- **TEXTAUSZUG**
Ein Angriff auf Trittin, der das Steuerkonzept mit gestaltet hat. Dahinter steckt der Flügelstreit: Viele Realos sind so alarmiert, dass Fraktionsvize Kerstin Andreae ursprünglich per Antrag forderte, man möge die Gesamtbelastungen im Blick behalten.

Mindestlohn und Garantierente

Sollte sich der Eindruck verfestigen, dass die Grünen die Bürger abkassieren, wäre dies heikel für den Wahlkampf. So predigt Trittin seit Wochen, dass die Einkommens-steuerpläne 90 Prozent der Bürger entlasteten. Jedenfalls weiß er die Mehrheit der Bevölkerung hinter sich. Nach einer Umfrage befürworten 72 Prozent der Bürger die Vermögensabgabe und 52 Prozent den höheren Spitzensteuersatz.

- **Einige Einträge**
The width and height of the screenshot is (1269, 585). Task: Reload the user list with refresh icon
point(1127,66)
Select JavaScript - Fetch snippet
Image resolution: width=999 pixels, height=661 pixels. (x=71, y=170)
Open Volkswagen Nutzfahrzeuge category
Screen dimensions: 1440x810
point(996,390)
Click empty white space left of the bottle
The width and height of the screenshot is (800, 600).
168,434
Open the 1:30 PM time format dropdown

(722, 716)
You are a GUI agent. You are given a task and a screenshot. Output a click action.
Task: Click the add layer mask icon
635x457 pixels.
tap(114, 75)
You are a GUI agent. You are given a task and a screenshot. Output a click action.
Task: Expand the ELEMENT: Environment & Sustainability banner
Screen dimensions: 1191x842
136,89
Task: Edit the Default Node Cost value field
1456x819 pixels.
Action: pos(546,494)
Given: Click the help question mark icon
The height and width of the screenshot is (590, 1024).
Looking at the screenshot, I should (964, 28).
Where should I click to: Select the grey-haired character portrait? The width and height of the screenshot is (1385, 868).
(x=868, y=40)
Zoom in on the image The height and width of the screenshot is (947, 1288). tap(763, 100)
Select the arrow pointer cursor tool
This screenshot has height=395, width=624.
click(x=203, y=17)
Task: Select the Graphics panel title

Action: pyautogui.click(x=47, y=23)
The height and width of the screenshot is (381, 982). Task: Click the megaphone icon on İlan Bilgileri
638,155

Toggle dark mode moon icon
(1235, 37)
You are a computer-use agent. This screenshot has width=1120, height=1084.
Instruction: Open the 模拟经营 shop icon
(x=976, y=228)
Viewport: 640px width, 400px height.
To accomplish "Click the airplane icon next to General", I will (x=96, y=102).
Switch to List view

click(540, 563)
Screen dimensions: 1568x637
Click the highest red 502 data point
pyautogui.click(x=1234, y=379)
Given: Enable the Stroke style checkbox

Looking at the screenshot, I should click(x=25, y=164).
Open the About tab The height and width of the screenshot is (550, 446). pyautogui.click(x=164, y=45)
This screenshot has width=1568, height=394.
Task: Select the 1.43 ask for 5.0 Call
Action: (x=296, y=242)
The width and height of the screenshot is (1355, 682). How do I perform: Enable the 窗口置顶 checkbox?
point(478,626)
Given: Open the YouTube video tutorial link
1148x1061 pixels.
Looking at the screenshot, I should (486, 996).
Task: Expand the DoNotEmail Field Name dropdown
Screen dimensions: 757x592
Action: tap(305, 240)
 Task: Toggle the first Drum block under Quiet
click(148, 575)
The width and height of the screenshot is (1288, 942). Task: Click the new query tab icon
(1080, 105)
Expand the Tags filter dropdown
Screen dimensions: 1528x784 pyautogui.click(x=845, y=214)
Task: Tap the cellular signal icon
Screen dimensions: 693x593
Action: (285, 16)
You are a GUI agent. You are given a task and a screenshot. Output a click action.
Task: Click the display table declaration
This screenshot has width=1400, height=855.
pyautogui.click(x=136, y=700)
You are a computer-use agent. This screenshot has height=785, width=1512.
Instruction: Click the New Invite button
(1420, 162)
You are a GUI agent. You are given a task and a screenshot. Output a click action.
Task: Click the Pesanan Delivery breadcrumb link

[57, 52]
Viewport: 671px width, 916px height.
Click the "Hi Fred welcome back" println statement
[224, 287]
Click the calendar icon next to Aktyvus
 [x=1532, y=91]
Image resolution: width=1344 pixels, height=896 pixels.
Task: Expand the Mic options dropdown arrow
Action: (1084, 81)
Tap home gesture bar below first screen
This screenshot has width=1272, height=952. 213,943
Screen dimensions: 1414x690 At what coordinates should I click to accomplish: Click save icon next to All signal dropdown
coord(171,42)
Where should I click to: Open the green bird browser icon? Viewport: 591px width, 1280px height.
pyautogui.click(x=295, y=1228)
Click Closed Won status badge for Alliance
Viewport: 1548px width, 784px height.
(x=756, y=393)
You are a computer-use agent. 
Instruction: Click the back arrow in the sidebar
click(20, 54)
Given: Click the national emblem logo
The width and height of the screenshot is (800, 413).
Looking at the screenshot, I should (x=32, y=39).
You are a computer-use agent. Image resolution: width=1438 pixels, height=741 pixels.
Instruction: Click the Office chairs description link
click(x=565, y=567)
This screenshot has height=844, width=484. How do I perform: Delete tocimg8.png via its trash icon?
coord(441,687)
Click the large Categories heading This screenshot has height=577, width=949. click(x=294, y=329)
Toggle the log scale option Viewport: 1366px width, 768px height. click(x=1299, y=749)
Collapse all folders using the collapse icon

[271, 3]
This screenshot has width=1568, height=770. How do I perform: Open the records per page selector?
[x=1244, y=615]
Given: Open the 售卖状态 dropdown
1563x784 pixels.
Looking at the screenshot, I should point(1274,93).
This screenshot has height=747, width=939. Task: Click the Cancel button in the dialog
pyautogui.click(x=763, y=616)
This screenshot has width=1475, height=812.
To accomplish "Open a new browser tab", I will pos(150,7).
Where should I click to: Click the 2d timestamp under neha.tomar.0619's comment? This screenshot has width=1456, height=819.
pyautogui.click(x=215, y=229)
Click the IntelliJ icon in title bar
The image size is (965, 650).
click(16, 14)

- **ZU ERLEDIGENDE AUFGABEN**
- 1) Überarbeite den Textauszug zu den Steuerplänen der Grünen. Gib die Passage zwischen „Sollte sich der“ und „den höheren Spitzensteuersatz.“ einschließlich erneut wieder und ersetze darin „Umfrage“ durch „Erhebung“.
- 2) Wie viel Prozent der Bürger befürworten laut dem Textauszug zu den Steuerplänen der Grünen die Vermögensabgabe?
- 3) Führe den Textauszug zu den Steuerplänen der Grünen im Anschluss an seinen letzten Satz fort.
Die Einträge stammen aus einer anderen Quelle.

- **ERGEBNISSE**
- 1)
Sollte sich der Eindruck verfestigen, dass die Grünen die Bürger abkassieren, wäre dies heikel für den Wahlkampf. So predigt Trittin seit Wochen, dass die Einkommens-steuerpläne 90 Prozent der Bürger entlasteten. Jedenfalls weiß er die Mehrheit der Bevölkerung hinter sich. Nach einer Erhebung befürworten 72 Prozent der Bürger die Vermögensabgabe und 52 Prozent den höheren Spitzensteuersatz.

- 2) 72 Prozent

- 3)
Des Weiteren will die Ökopartei einen gesetzlichen Mindestlohn von mindestens 8,50 Euro, bessere Bedingungen für Leiharbeiter, einen Hartz-IV-Regelsatz von 420 Euro und eine Garantierente. Insgesamt wartet auf die Grünen ein Marathon mit 80 bis 100 Abstimmungen. Eingeplant ist am Samstag auch eine Gastrede von Sigmar Gabriel. Hier wird der SPD-Chef sicher das Seinige tun, um potenziell abtrünnige Delegierte auf Rot-Grün einzuschwören.